Curcumin is a natural yellow pigment that occurs in the turmeric root and is responsible for its characteristic color. It belongs to the curcuminoid family and is a powerful antioxidant with anti-inflammatory properties. The molecule has long been known in Ayurvedic medicine and is also used today as a dietary supplementor used in the pharmaceutical industry.

Where does the molecule occur?

The vital substance is found in the turmeric root, which is mainly cultivated in India and other South Asian countries. Turmeric is an important component of Indian cuisine and is used as a spice and colorant. Curcumin can also be found in other plants, such as ginger and galangal, in lower concentrations. Another vital substance that comes from the same region is ashwagandha, for example.

What is the function of curcumin in the human body?

Curcumin has numerous positive effects on the human body. It acts as an antioxidant and can scavenge free radicals that can damage cells and cause inflammation. It is also known for its anti-inflammatory and antimicrobial effects. Because of its protective effect with regard to inflammation, the molecule may help prevent chronic diseases such as diabetes, cancer and cardiovascular disease. Curcumin may also promote the production of neurotransmitters, helping to improve cognitive function. It is also believed that the vital substance may help prevent Alzheimer's disease and dementia, as it can reduce the formation of beta-amyloid plaques in the brain.

What are the benefits of supplementing with curcumin?

Supplementing with curcumin can provide numerous benefits. It can inhibit inflammation and act as an antioxidant to protect cells from free radical damage, as well as playing a role in the prevention of cardiovascular disease and cancer. There is also evidence that the molecule can improve brain function and help with depression. However, its bioavailability is low, so it needs to be taken in higher doses or in special formulations to be effective. You can find out more about this topic in our article on absorption pathways.

There is also evidence in cell cultures that the active ingredient in turmeric can curb the growth of cancer cells and slow down cell aging. Initial studies have shown that the molecule can even contribute to the destruction of cancer cells. This is achieved by influencing various signaling pathways in the cells, thereby triggering cell death. However, conclusive clinical studies are still lacking to confirm this anti-cancer effect in practice.

Curcumin & Longevity

Curcumin, a compound found in the spice turmeric, has been studied for its potential to extend lifespan. Studies in various model organisms have shown that curcumin supplementation can increase longevity. In clinical studies, curcumin has been shown to reduce the risk and impact of many chronic, age-related diseases. It is also believed to reduce oxidative stress and inflammation, two factors that influence the so-called Hallmarks of Aging.

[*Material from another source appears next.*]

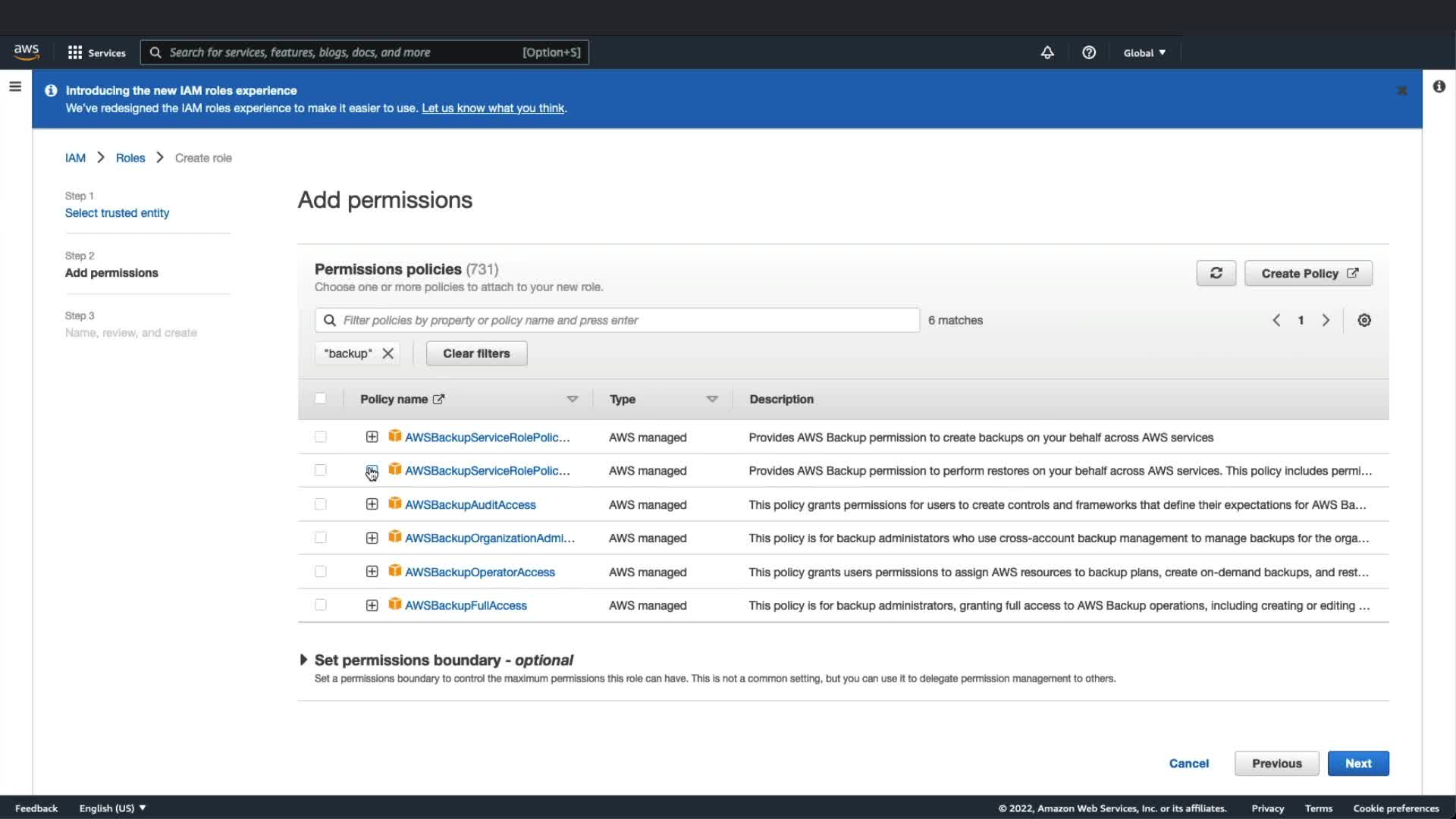Select the AWSBackupAuditAccess policy checkbox
The width and height of the screenshot is (1456, 819).
[320, 504]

Studies carried out on fruit flies, threadworms and mice have shown that taking curcumin can increase life expectancy. In an animal study from 2013, curcumin was found to increase life expectancy by an average of 26 percent. Curcumin has also been shown to delay replicative ageing in yeast cells and chronological ageing in Caenorhabditis elegans worms.

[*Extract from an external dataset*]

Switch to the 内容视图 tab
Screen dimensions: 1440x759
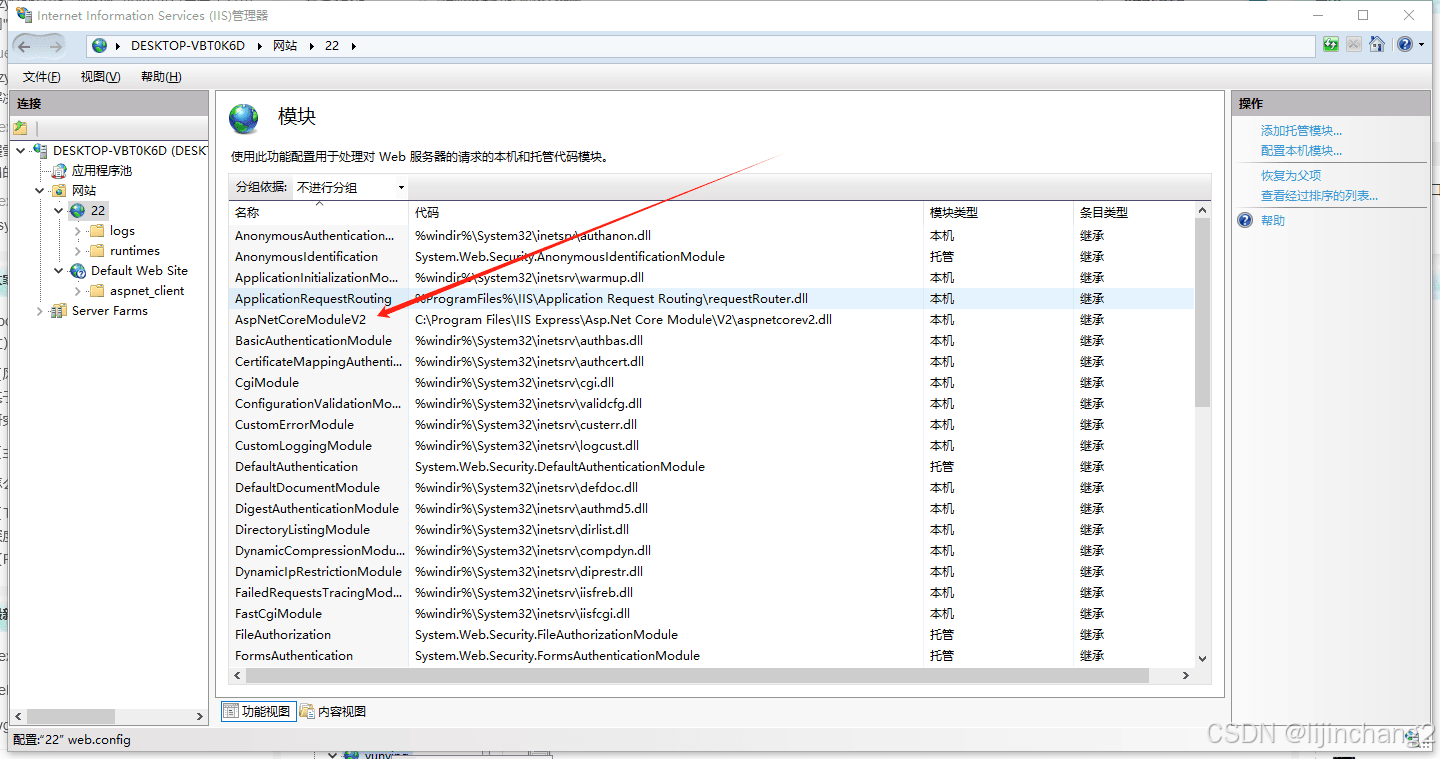pos(334,711)
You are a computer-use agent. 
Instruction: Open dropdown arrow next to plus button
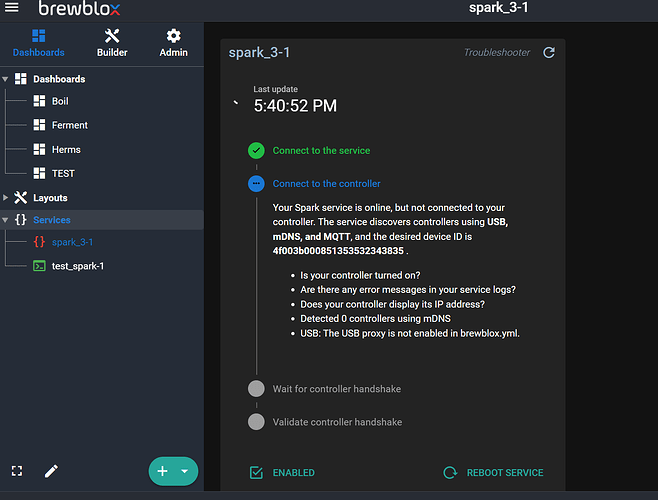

Curcumin is a promising molecule with many positive properties. It can act as an antioxidant and anti-inflammatory and may have positive effects on the cardiovascular system and the prevention of cancer. Supplementation can therefore be helpful for various conditions. However, it is important to note that its bioavailability is limited and it therefore needs to be taken in higher doses or in a processed form to be fully effective.